TO DO -
A. In the article about China's planned brain scanner, how long is the design process expected to take before construction can start?
B. Write a continuation of the news article about China's plan for the world's most powerful brain scanner, picking up after its last sentence.

PASSAGE PROVIDED -

Chinese scientists go in search of the soul with world’s most powerful brain scanner
- Billion-yuan device set to ‘revolutionise brain studies’, aid research into Parkinson’s disease and Alzheimer’s
- First phase of project approved, but design process expected to take at least five years before construction can start

China has launched a plan to develop the world’s most powerful brain scanner, one that could generate an extremely strong magnetic field to observe for the first time the structure and activities of every neuron in a living human brain.
The goal is to build the world’s most powerful magnetic resonance imaging device.
The projected scanner would not only produce a snapshot with details far beyond what existing instruments can provide, but also track various types of chemical agents including sodium, phosphorus and potassium that pass critical signals along neural fibre networks to study consciousness and brain-related diseases such as Parkinson’s.

SUPPLIED RECORDS -

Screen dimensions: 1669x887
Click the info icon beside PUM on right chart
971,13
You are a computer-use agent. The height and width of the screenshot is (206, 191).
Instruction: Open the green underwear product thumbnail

ANSWERS BY ITEM -
A. At least five years.

B.
The billion-yuan device “will revolutionise brain studies”, said a senior scientist working on the project, which is based in the city of Shenzhen in southern China’s Guangdong province.
The total budget for the facility, which is still under construction, will exceed that of FAST (Five Hundred Meter Aperture Spherical Telescope), the world’s largest telescope in Pingtan, Guizhou province, said the scientist, who spoke on condition of anonymity because the programme has not gone fully public.
But instead of aiming at the sky, this powerful “telescope” would peer inward to probe the origin and evolution of consciousness, the scientist said.